Sowohl Christiansen als auch der FWS sagen, die Umsiedlung der Tiere würden das Überleben der Spezies nicht aufs Spiel setzen. Trotzdem gibt es Hinweise darauf, dass umgesiedelte Schildkröten, selbst bei sorgfältigster Planung Schaden nehmen können. Ein Bericht aus dem Jahr 2014 etwa, veröffentlicht in "Animal Conservation", weist auf ernsthafte gesundheitliche Bedrohungen hin, die ein solcher Umzug haben kann.

Und dann schwebt da auch das Erbe von "Fort Irwin" über den aktuellen Ereignissen. Im Jahr 2008 wurden bei einer ähnlichen Umsiedlung von Wüstenschildkröten aus dem "Fort Irwin National Training Center", hohe Sterberaten unter den Tieren beobachtet. Das Gebiet befindet sich auch in der Mojave-Wüste.

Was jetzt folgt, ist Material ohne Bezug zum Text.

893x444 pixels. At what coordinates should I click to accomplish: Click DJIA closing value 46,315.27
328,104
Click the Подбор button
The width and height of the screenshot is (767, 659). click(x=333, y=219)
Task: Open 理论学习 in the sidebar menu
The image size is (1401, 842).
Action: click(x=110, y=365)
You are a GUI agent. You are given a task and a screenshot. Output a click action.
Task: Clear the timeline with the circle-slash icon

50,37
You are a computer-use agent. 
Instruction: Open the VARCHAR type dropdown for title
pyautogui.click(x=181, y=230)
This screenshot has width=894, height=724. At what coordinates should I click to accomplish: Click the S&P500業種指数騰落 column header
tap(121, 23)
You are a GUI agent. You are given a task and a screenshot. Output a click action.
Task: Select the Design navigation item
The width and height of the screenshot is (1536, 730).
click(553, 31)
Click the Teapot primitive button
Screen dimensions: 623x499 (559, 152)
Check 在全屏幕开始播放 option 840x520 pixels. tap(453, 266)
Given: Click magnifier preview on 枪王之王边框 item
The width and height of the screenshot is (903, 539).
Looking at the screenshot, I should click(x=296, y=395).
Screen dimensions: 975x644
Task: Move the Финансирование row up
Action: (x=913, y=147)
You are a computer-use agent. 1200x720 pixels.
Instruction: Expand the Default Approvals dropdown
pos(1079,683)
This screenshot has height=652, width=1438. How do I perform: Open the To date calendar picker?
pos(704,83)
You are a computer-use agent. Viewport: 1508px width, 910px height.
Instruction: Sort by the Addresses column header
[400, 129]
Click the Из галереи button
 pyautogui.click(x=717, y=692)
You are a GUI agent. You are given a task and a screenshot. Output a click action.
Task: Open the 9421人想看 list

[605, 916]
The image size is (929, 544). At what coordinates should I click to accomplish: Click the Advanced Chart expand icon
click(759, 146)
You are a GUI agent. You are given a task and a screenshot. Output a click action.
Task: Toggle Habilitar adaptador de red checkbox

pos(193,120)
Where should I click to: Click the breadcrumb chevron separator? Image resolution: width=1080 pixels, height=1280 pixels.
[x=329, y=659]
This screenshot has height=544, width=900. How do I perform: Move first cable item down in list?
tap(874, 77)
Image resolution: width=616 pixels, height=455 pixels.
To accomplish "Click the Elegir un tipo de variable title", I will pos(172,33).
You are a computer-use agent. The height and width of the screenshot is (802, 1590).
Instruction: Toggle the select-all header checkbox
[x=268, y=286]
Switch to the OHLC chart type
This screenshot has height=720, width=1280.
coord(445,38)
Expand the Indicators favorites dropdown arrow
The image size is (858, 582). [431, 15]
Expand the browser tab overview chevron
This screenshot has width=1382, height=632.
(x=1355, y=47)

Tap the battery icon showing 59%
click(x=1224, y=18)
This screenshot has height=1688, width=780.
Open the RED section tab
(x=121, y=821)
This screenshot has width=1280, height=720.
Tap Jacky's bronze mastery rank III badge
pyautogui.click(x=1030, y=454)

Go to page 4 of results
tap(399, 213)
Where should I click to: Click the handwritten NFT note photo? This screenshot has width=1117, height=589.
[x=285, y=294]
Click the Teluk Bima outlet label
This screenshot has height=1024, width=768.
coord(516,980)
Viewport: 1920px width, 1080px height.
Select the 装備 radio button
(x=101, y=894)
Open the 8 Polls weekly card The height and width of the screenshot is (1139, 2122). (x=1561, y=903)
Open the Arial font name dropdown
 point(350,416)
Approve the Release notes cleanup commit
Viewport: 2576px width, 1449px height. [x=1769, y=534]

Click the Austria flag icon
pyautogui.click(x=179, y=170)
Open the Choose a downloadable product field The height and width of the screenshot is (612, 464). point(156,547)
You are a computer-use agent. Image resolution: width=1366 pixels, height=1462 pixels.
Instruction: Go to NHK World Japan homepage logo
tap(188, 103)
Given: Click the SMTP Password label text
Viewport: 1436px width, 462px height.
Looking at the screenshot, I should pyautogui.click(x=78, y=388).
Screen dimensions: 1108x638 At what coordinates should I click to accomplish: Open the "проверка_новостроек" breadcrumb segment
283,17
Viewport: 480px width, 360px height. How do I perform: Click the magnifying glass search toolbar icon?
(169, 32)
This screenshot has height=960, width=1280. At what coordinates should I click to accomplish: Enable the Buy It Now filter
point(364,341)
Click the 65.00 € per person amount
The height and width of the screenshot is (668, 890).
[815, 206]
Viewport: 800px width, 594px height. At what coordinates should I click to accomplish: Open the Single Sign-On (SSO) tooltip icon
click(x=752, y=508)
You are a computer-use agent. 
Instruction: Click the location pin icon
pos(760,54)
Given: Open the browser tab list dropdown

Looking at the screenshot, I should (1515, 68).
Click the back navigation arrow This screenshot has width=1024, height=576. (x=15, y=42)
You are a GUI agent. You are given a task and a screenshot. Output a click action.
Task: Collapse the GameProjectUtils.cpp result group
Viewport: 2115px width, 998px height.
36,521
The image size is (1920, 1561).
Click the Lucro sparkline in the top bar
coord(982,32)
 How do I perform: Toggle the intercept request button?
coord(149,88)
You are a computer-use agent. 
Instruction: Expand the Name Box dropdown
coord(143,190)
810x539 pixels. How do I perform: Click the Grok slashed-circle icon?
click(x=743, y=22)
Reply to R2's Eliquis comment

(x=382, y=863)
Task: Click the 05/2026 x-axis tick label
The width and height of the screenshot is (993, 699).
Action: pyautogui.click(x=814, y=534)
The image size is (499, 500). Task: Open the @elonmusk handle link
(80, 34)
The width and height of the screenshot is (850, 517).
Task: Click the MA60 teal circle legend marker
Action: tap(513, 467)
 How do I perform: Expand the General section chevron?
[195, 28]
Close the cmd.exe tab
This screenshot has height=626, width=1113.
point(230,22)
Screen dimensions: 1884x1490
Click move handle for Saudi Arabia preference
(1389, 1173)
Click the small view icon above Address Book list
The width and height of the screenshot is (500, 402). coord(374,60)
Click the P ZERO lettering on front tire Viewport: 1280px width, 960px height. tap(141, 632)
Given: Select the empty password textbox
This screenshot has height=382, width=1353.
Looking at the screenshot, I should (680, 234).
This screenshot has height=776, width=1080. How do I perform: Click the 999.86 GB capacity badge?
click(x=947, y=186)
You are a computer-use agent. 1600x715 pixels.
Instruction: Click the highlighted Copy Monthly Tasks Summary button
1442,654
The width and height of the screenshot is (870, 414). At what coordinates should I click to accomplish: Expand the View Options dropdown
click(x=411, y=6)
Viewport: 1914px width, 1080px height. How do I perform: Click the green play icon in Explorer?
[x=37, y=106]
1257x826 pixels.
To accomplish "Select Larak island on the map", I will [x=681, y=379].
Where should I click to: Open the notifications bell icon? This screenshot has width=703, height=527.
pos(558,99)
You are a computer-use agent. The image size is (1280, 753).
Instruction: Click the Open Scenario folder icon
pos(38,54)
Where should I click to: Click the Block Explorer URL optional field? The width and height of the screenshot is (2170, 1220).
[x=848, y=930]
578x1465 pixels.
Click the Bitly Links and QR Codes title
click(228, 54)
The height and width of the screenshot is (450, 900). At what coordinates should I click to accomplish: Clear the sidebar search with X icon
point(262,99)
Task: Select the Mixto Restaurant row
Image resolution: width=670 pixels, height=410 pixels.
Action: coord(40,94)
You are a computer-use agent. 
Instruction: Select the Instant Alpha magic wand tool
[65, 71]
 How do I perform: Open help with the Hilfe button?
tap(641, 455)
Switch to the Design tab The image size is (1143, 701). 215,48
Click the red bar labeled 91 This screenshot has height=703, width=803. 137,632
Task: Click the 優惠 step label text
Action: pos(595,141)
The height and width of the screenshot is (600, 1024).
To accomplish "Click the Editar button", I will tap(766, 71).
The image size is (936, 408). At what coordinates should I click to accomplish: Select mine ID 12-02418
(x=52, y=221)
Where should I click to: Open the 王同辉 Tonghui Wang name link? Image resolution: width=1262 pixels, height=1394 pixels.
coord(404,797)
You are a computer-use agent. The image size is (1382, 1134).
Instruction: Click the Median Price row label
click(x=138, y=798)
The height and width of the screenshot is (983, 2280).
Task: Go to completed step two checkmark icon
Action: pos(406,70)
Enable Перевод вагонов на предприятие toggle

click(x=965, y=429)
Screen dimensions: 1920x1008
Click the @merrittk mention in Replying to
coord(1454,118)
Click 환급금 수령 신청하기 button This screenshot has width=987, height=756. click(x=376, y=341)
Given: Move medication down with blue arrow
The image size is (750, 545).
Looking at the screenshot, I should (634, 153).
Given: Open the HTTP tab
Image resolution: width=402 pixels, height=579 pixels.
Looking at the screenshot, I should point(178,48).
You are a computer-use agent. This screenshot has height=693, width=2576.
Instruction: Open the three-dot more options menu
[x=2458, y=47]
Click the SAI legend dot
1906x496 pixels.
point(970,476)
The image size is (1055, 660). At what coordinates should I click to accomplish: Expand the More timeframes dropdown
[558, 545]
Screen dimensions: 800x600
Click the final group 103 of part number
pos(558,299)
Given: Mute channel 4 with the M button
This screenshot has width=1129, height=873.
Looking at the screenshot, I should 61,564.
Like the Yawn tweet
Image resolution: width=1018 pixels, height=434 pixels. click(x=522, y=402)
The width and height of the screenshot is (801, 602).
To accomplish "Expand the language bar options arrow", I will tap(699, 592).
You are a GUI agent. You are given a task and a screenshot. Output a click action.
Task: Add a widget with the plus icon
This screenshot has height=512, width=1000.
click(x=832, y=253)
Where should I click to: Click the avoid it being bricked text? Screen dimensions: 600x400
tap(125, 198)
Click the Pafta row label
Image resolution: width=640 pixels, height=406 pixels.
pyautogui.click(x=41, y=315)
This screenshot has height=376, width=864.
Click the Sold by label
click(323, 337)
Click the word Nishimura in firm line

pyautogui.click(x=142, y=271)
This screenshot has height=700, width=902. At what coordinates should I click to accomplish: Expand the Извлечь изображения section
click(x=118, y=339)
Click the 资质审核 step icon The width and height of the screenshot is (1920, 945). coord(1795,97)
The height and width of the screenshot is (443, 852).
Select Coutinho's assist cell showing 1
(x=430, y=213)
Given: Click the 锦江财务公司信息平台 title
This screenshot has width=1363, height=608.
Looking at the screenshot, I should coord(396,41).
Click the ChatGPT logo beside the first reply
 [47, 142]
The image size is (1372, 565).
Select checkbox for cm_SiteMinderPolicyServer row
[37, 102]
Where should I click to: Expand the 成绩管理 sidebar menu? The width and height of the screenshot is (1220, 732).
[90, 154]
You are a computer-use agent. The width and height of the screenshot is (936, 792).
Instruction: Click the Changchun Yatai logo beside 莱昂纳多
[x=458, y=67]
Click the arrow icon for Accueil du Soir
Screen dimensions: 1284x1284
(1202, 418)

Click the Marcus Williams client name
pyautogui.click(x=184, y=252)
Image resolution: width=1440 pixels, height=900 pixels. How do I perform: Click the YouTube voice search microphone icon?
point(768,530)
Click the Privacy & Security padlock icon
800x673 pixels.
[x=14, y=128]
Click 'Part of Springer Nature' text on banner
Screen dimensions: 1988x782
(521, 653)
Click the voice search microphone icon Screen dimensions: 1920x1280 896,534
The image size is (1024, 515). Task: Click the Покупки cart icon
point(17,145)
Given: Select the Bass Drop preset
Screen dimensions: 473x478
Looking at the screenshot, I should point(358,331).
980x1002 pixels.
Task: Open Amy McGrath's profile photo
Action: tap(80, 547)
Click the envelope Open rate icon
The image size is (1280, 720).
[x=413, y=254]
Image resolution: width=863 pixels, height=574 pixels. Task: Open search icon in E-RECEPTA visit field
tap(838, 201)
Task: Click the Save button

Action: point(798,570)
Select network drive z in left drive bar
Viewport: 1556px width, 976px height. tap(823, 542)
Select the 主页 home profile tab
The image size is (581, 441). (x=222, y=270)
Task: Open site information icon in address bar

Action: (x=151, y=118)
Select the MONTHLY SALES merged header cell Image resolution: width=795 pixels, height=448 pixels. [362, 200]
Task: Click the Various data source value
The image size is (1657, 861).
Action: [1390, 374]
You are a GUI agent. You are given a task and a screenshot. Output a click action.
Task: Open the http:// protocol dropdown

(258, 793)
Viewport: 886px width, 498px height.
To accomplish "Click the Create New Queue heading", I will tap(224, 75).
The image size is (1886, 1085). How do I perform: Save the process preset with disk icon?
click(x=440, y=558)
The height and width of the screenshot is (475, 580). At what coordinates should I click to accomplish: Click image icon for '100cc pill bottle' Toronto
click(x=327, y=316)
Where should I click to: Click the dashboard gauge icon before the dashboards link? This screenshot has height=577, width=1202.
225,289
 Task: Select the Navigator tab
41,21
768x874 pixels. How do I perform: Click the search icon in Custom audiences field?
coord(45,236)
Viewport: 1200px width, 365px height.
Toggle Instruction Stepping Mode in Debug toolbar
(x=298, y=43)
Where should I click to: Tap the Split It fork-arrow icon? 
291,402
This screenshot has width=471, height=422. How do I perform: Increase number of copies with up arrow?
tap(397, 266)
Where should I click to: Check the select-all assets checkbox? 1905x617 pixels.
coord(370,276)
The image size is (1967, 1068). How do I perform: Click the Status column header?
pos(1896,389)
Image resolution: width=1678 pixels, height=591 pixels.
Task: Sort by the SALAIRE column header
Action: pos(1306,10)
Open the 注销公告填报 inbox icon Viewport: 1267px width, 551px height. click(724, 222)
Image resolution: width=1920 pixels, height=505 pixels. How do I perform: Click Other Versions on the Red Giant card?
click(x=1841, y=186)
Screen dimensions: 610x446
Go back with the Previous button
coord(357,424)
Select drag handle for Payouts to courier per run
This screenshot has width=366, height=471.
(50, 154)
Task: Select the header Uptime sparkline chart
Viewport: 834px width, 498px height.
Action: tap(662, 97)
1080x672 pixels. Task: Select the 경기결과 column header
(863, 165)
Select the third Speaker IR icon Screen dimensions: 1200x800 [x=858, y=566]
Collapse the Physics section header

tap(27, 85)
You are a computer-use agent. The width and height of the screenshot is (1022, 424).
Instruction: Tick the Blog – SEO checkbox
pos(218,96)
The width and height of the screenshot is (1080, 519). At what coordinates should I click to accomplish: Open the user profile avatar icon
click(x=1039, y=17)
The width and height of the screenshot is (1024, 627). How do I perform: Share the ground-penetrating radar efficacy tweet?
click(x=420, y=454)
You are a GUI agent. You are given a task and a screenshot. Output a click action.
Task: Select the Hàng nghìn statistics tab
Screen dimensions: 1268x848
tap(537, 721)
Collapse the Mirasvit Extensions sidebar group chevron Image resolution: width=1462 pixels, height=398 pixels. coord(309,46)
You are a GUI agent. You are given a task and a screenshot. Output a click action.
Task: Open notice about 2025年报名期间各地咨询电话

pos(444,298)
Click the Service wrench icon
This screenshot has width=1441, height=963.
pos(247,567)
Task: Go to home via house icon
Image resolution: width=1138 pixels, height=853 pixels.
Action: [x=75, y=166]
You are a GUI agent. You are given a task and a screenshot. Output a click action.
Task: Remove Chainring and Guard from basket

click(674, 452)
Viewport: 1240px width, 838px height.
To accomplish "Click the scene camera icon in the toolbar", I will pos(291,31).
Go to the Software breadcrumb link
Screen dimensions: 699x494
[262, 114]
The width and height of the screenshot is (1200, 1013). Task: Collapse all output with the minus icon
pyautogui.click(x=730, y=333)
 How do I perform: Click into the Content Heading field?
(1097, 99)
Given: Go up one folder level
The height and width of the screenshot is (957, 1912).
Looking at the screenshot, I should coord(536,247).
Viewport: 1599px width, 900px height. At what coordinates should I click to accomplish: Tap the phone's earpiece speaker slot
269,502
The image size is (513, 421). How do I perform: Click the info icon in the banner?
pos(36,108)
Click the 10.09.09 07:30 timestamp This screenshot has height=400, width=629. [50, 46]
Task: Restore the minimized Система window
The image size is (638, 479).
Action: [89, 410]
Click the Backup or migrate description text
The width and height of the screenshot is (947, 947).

Einer Studie aus dem Jahr 2010 zufolge, die in der wissenschaftlichen Zeitschrift "Endangered Species Research" veröffentlicht wurde, war eine Dürre das Hauptproblem und nicht Krankheit oder unzureichende Planung. Die Studie sagte, dass es den Schildkröten im Allgemeinen nicht schlechter ging als ihren Verwandten in anderen Teilen der Wüste.

Das Viertel geht den Bach runter

Jane Hendron von FWS sagt, dass man viel aus den Erfahrungen von "Fort Irwin" gelernt hat. Ein Unterschied ist etwa der Einsatz einer "Head Start"-Einrichtung im aktuellen Fall. Jede Schildkröte, die zu klein ist, um einen Funksender zu bekommen, wurde ins Schildkröten-Forschungszentrum  der Militärbasis verlegt, wo sie aufgezogen und überwacht wird, bis sie für einen Umzug groß genug ist.

Außerdem, sagt Hendron, habe man alles unternommen, um Nachbarn unter den Schildkröten zusammen zu lassen. Wenn sie einander kennen und zusammenhalten, dann ist eine Umsiedlung weniger anstrengend und der Weg in eine neue, sehr ähnliche Umgebung, weniger aufregend.

Schwierigkeiten werden die Schildkröten trotzdem noch haben, sagt Anderson vom CBD.

Ein Hubschrauber im Flug
Obwohl sie nicht weit weg ziehen, ist der Umzug ein aufwendiges UnterfangenBild: U.S. Marine Corps / Cpl. Medina Ayala-Lo

"Die Schildkröten kennen sich noch nicht in der neuen Umgebung aus. Sie kennen keine sicheren Räume, wo sie sich vor Raubtieren schützen können, sie wissen nicht, wo sie Wasser finden", sagt Anderson.

Sie fügt hinzu, dass sich Schildkröten, die sich nicht schnell genug an ihre neue Heimat anpassen können, auf den Weg nach Hause machen könnten. "Wir haben schon Exemplare gesehen, die 15 Kilometer in Richtung ihrer alten Umgebung unterwegs waren."

Aber, sie sagt noch, das tun Schildkröten bekanntlich ziemlich langsam.